Stored data entries:
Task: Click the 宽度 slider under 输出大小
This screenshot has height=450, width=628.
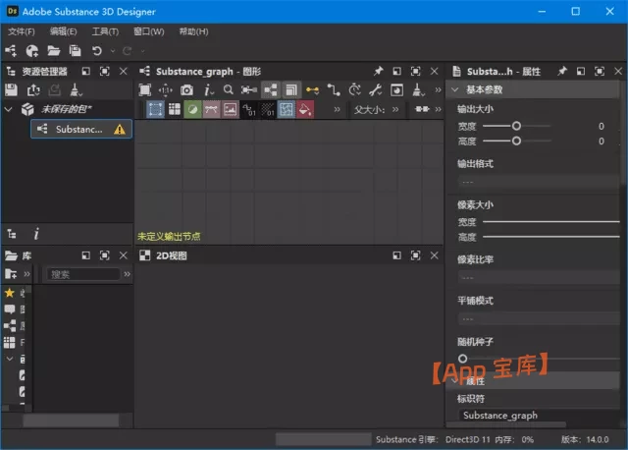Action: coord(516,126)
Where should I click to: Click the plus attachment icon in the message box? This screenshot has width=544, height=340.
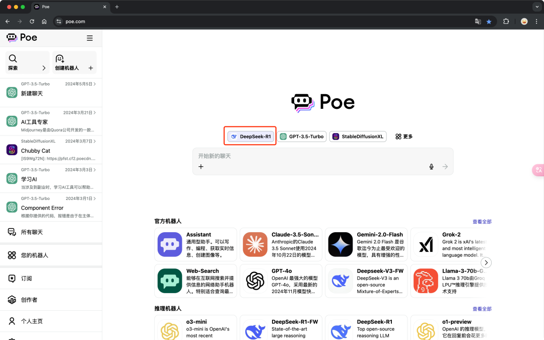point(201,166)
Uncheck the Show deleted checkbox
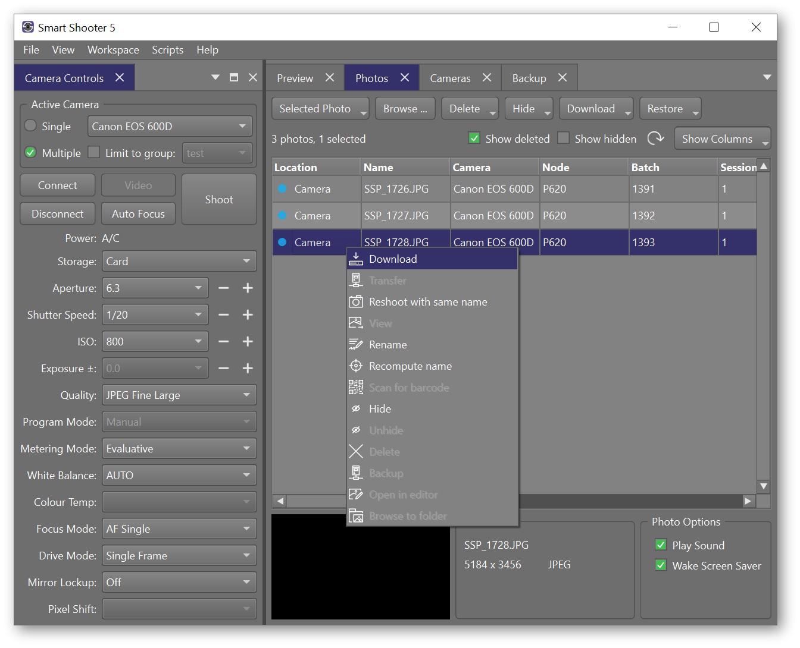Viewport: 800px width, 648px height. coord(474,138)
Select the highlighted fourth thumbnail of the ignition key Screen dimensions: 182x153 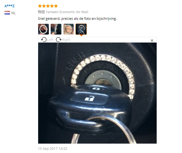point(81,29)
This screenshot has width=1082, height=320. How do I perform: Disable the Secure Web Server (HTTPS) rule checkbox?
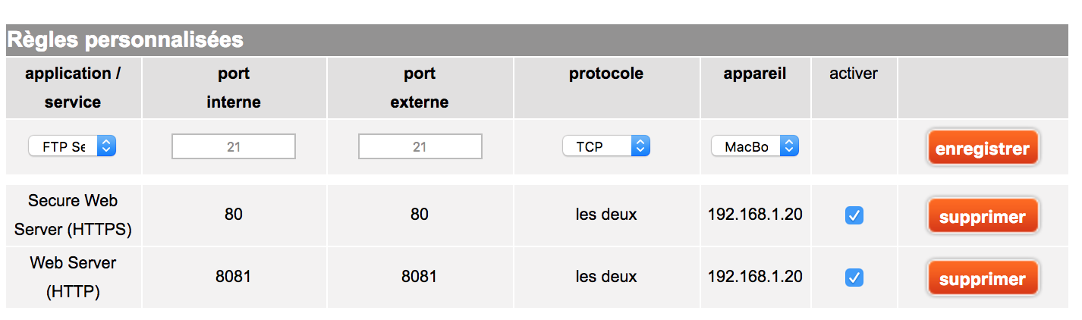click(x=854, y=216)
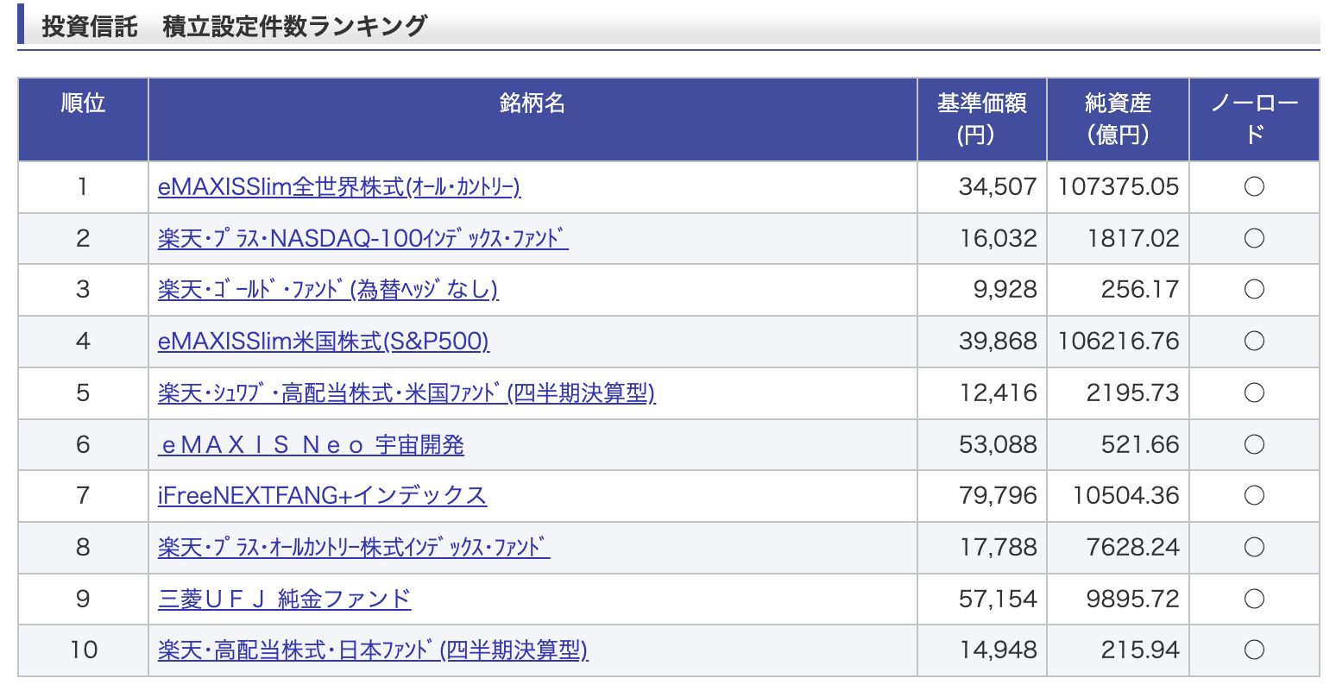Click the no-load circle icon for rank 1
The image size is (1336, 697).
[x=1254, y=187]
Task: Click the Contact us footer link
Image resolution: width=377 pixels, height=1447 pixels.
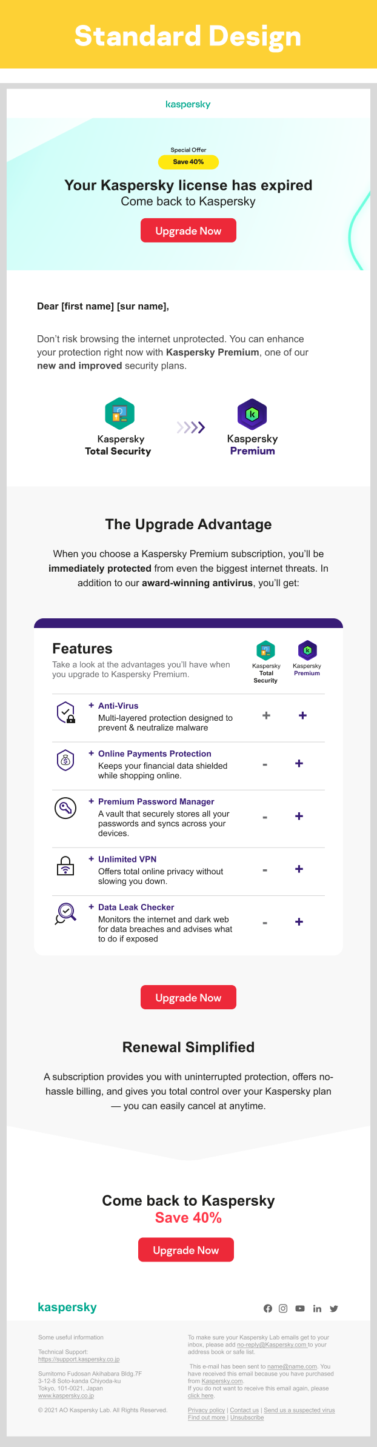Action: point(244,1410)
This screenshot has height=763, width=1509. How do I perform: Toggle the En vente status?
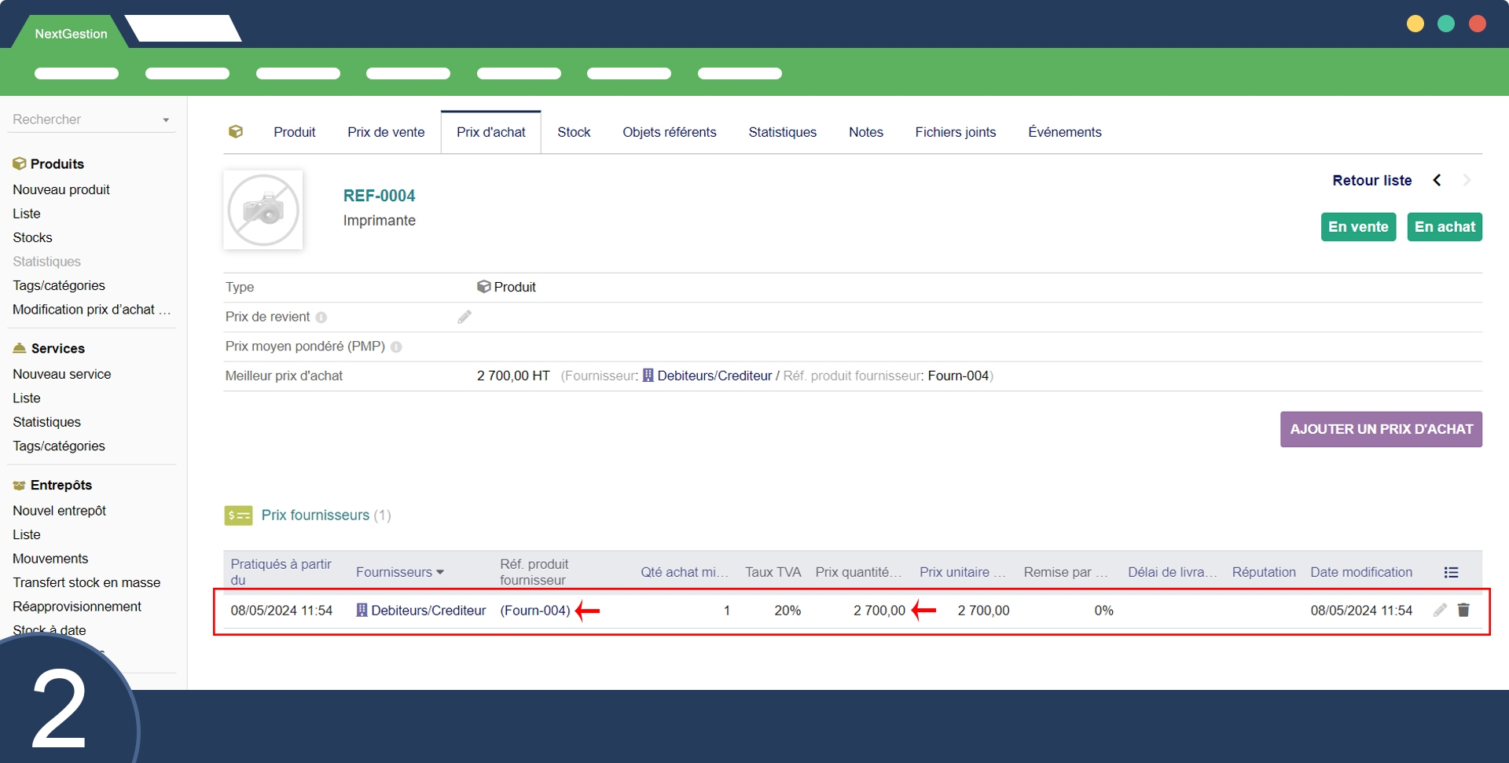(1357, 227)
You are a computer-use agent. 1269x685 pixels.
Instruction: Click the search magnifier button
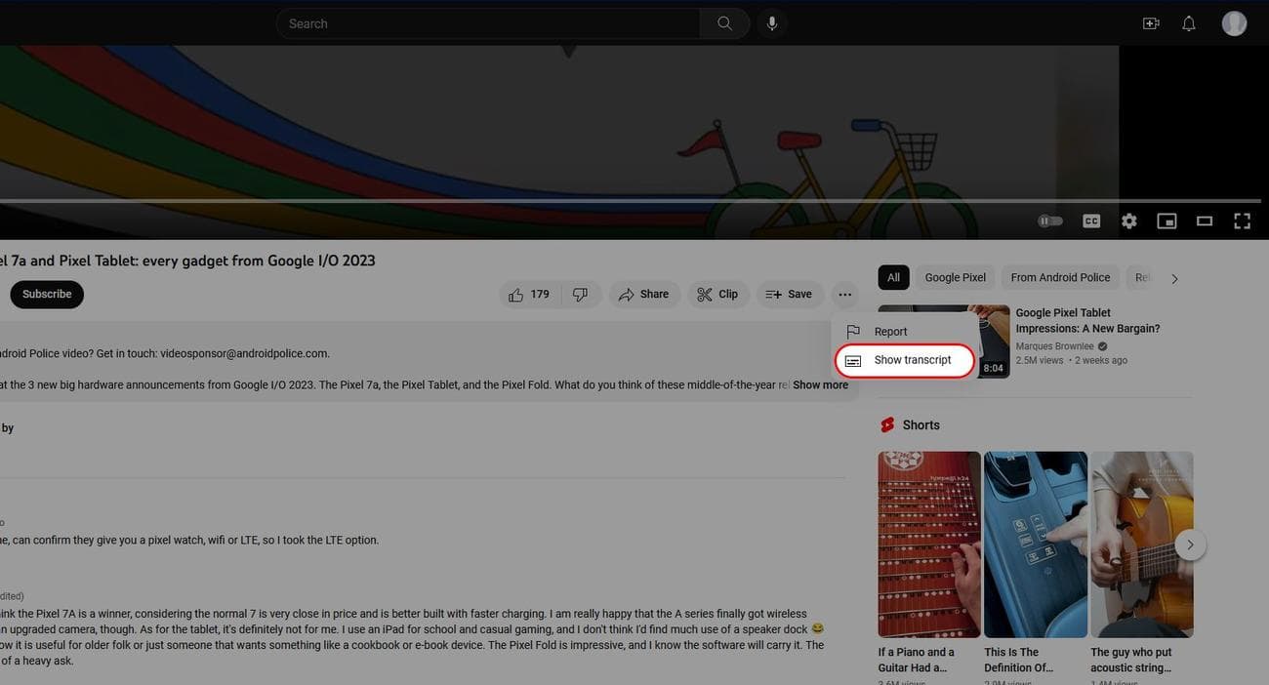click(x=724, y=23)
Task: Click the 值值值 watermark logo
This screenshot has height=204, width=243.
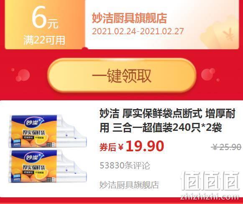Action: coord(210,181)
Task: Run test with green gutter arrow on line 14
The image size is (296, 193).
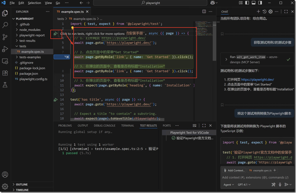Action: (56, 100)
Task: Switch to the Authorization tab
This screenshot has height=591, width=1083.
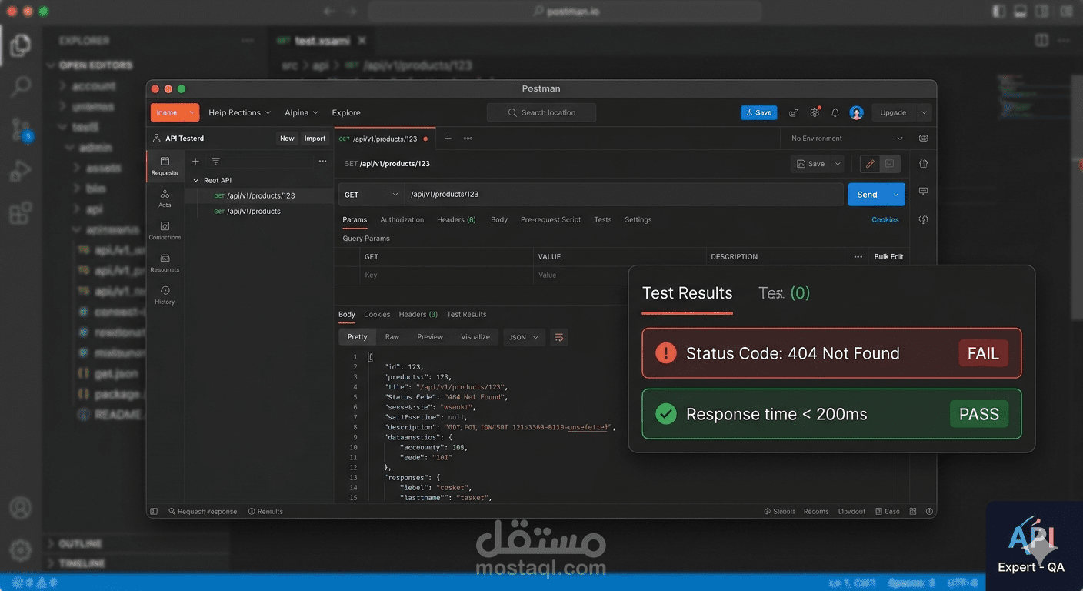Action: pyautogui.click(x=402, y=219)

_Action item_
All lines from the one holding "Task: Run test" through the last line of the entries, and nothing else, are to be output exactly; leave out the pictures.

_Answer box_
Task: Run test with green gutter arrow on line 14
The image size is (296, 193).
Action: (56, 100)
Task: Switch to the Authorization tab
This screenshot has height=591, width=1083.
Action: pyautogui.click(x=402, y=219)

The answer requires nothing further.